1. What has changed with the pension LTA?
- The Chancellor’s Spring 2023 Budget announced a scrapping of the LTA on registered pension schemes. The LTA charge is to be removed first, followed by the abolishment of the LTA itself.
- Since our initial technical briefing published March 27th, more detail is now available on how the abolishment of the LTA charge will work in practice.
- Subject to the passing of the legislation, from the start of the 2023/24 tax year (April 6th 2023), the LTA charge on benefits exceeding the LTA will be removed.
- It will be replaced by an income tax charge at the recipient’s marginal tax rate on benefit paid in excess of the LTA i.e. the benefit will be treated as pension income.
- HMRC has confirmed an amendment to its guidance via its LTA Working Group that schemes may continue to use the current process for taxation of lump sum death benefits. Based on information provided by legal personal representatives, HMRC will then raise marginal rate taxation (as opposed to an LTA charge) on the applicable portion of these payments.
- In a future Finance Bill, the LTA will be abolished — likely from the 2024/25 tax year (April 6th 2024 onwards). At this stage, it is not known how this will be abolished and what may be put in its place.

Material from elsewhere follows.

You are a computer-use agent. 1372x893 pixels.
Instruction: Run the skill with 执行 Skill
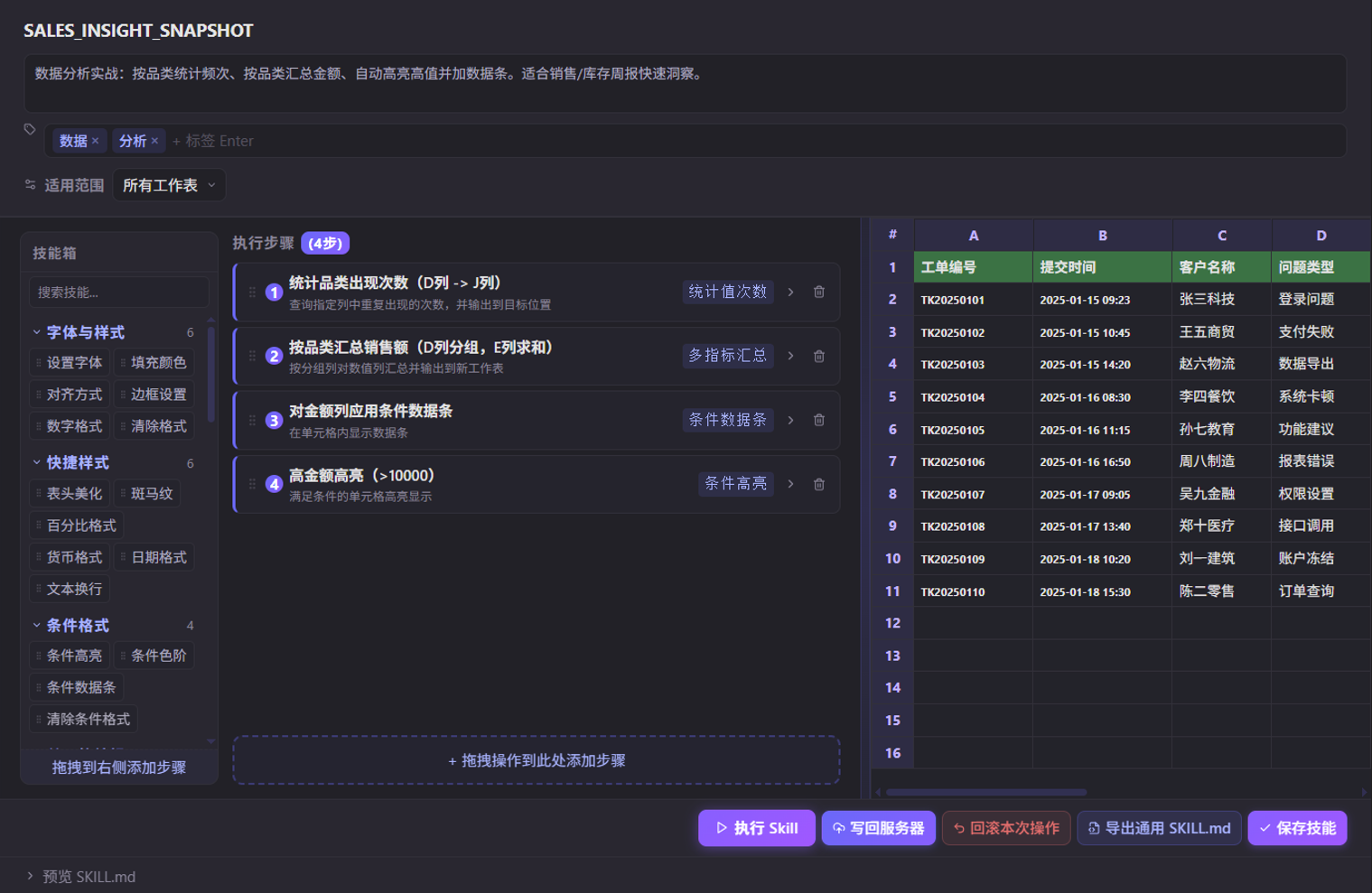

2. Tax-free cash available from pensions
- ‘Tax-free cash’ is the amount an individual can take as a lump sum when they take benefits from their pension. It’s officially known as the pension commencement lump sum (PCLS).
- The maximum PCLS permitted will be frozen at the current level of £268,275 for those without LTA protections.
- HMRC’s Pension Tax Limits Policy paper advises that individuals who already have a protected right to take a higher PCLS will continue to be able to do so and will no longer be required to comply with protection conditions.
3. How does the LTA impact Group Life Insurance?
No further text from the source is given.